In the future, just move seats. People may think it's rude, but it's the best thing to do. DON'T TURN HER IN, you both might get Fs for the entire class or, if really strict, expulsion.


----------



## louiselouisa (Jul 12, 2012)

asw12345 said:


> honestly in high school i couldv'e cared less if someone copied my paper because i did the same thing and didn't want to be a hypocrite


lol, same here.

anyway, if you feel uncomfortable by her action, tell her to do her paper by herself. or maybe stay away from her next time.


----------



## bg09 (Aug 14, 2012)

asw12345 said:


> honestly in high school i couldv'e cared less if someone copied my paper because i did the same thing and didn't want to be a hypocrite


 x2 lmao


----------



## Propaganda (Oct 26, 2010)

I still don't understand how people can cheat off of someone else without it being painfully obvious.. well, unless you two were elbow to elbow.
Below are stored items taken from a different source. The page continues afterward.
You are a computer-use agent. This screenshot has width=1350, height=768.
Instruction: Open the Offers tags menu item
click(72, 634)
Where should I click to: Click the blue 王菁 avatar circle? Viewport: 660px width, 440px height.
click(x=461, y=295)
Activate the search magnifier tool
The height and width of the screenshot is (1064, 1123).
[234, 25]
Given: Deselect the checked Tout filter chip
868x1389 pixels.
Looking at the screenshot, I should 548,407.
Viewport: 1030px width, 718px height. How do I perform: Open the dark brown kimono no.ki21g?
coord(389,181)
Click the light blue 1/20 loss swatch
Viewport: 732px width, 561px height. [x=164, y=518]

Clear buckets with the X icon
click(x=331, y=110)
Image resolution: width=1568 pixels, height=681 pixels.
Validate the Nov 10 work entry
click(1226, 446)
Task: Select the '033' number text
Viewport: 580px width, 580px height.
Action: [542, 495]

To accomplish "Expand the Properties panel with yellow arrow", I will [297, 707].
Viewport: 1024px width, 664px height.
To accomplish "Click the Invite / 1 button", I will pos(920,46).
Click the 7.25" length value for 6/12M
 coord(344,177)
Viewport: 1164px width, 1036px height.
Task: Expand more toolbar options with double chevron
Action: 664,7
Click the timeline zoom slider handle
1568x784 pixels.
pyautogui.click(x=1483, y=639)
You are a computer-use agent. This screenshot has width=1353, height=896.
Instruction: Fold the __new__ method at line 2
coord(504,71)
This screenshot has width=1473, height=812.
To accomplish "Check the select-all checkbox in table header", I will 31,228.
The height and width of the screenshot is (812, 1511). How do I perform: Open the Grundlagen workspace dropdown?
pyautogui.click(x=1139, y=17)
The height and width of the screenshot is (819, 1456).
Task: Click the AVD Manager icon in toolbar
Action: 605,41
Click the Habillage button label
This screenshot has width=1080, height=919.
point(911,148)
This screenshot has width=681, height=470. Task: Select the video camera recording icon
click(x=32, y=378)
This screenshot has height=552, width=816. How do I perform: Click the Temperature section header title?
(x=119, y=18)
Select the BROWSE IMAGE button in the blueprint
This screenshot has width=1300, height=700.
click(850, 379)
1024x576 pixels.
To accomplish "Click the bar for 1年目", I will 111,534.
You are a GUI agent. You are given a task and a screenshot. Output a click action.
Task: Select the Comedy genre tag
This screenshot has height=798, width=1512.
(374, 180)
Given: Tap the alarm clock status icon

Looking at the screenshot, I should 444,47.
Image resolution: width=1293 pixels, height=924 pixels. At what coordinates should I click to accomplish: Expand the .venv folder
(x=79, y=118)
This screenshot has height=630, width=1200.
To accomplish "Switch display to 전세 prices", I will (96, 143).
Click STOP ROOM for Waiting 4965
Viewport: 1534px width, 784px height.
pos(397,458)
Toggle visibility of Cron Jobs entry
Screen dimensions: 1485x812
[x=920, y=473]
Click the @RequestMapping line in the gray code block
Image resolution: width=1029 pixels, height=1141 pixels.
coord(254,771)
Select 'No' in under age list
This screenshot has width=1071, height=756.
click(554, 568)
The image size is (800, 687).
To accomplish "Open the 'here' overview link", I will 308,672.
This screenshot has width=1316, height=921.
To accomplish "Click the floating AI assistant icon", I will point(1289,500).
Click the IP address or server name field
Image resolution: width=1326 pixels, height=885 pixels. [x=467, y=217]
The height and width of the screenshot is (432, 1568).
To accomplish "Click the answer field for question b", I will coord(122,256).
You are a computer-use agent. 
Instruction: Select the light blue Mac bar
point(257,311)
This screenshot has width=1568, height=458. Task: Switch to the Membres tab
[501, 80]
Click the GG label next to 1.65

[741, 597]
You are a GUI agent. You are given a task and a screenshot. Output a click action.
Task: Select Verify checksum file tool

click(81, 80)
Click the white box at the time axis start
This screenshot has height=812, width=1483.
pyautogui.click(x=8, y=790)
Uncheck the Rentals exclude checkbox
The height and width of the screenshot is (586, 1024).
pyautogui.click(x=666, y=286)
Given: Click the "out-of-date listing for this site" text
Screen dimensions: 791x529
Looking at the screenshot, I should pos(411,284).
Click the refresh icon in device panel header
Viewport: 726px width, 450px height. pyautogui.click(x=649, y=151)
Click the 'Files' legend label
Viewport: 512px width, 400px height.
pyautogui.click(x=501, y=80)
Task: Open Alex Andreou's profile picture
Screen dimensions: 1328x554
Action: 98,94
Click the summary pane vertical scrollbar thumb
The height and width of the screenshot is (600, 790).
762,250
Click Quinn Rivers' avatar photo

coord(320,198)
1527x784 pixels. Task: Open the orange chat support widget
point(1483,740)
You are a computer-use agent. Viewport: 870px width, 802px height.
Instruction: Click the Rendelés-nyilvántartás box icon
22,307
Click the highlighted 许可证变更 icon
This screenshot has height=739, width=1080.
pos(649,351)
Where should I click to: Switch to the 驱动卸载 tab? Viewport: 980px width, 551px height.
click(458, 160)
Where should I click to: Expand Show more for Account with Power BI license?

It's too late, besides you are an accomplice now. Next time alert the teacher somehow anonymously because you could be suspended as a co-conspirator!

Learn and grow. =)


----------



## Twelve Keyz (Aug 28, 2011)

tell her that you will report her if she doesn't sleep with you


----------



## MobiusX (Nov 14, 2008)

Lizlis1991 said:


> I took Spanish 101 for a summer semester, and this one girl who was very nice to me always looked at my paper and copied what I wrote onto her paper. I got a B in the class because I studied for hours every day. I didn't know what to do about this one girl. I wasn't sure if I should've told someone or not. She gave me her phone number and said thanks for letting me let her cheat, and I called her two weeks after class ended. She was rude to me on the phone and said she's not friends with people in Spanish class outside of Spanish class, which is rude. She told me I got a C and she deserved an F. What should I do? Is it too late now to report her? I feel like a complete moron not telling her to **** off when she cheated off of me, or moved to a different seat. Stupid SA!


do it, report her, she should fail that ****


----------